Styles claims his photos document people whom history would otherwise forget. He recalls how he once photographed a middle-aged man with an educational certificate the man spent seven years studying for; another time, Styles photographed a 27-person extended family because the family’s elderly grandfather had always wanted a family portrait. Styles himself has only a photo by which to remember his father, a Black man who served in South Africa’s army during World War II but was stripped of his uniform and rights as soon as he returned home.

A nervous-seeming Black man enters Styles’s studio, identifies himself as Robert Zwelinzima, and asks for a photo he can send home in a letter to his wife Nowetu. Styles does a photo-portrait of the man, arranging him with a backdrop and props so that he resembles a wealthy businessman. Then Styles convinces the man to do an additional walking action shot, which the man can send to his wife as a promise he’s coming home to her. When Styles takes the action shot, the photo suddenly comes alive—and the man in it begins narrating and acting out the letter he plans to send to his wife.

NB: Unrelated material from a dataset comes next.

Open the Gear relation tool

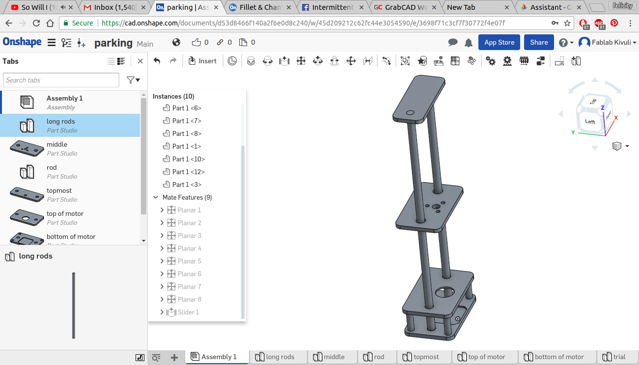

The man’s letter reveals that his original name was Sizwe Bansi. He came to Port Elizabeth looking for work: his rural hometown lacked job opportunities, but he needed to support his wife and children. The Port Elizabeth police raided the house of the friend with whom Sizwe was staying and discovered Sizwe didn’t have permission as a Black man under apartheid law to travel there. The police sent Sizwe to the Labor Bureau, where white men examined and stamped his passbook. To avoid the police, Sizwe went to stay with a friend of his friend’s, Buntu. Buntu, unlike Sizwe, could read; he explained to Sizwe that the passbook stamp ordered Sizwe to return home. Sizwe proposed various ideas for evading the police and starting a business in Port Elizabeth. Buntu, hard-nosed, shot them all down.

Then Buntu bought Sizwe drinks at an illegal bar. On the way home, Buntu and Sizwe discovered a man stabbed to death in an alley. They learned from the dead man’s passbook that his name was Robert Zwelinzima and he had legal permission to look for work in Port Elizabeth. Buntu suggested Sizwe steal the dead man’s passbook and identity, so Sizwe could stay in Port Elizabeth and get a job. When Sizwe protested he didn’t want to be a “ghost,” Buntu argued apartheid had already made Sizwe a ghost—Sizwe might as well exploit the situation to care for his family. At last, Sizwe agreed.

Sizwe ends his letter by telling Nowetu that if everything goes well, he’ll send her money and see her soon—though he previously expressed doubts to Buntu that he could get away with impersonating Robert Zwelinzima for long. Narration finished, Sizwe resumes his walking pose. Styles takes a final photo of him.